Patients with chronic plaque-type psoriasis have increased levels of angiotensin-converting enzyme (ACE) activity and mean carotid intima-media thickness (M-CIMT), according to a recent study published in the Journal of the American Academy of Dermatology.
ThE study matched 61 patients with moderate to severe plaque-type psoriasis with 61 healthy controls based on gender and age to measure and assess signs of subclinical atherosclerosis. Researchers used high-resolution B-mode duplex ultrasonography to identify M-CIMT ≥0.8 mm as a sign of subclinical atherosclerosis. They used the kinetic method to measure serum ACE levels at a reference value of 8-52 U/L. Other measures included baseline demographics (gender and age) and additional clinical features (body mass index, psoriasis area and severity index, duration of disease, and number of carotid plaques).
Median serum ACE and M-CIMT levels were higher in the psoriatic patients than the healthy controls (P <.05). Moreover, serum ACE levels positively correlated with M-CIMT levels in the psoriatic patients (r = 0.637; P <.0001). Subclinical atherosclerosis existed in less than half of the psoriatic patients (44.3%) and none of the healthy controls.
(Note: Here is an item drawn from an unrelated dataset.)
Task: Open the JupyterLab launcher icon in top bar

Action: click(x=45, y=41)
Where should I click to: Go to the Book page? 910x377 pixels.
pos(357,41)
The authors explain that their findings could corroborate existing evidence on how changes in serum ACE, the renin-angiotensin system, and vascular endothelium metabolism may cause or lead to signs of accelerated atherosclerosis in psoriatic patients.
as this study might be the first to measure the relationship between subclinical atherosclerosis and serum ACE levels in psoriatic patients, additional studies are needed to confirm the findings.
Abdollahimajd F, Niknezhad N, Haghighatkhah HR, Namazi N, Niknejad N, Talebi A. Angiotensin converting enzyme and subclinical atherosclerosis in psoriasis: is there any association? A case-control study. J Am Acad Dermatol. 2018; S0190-9622(18)32376-4.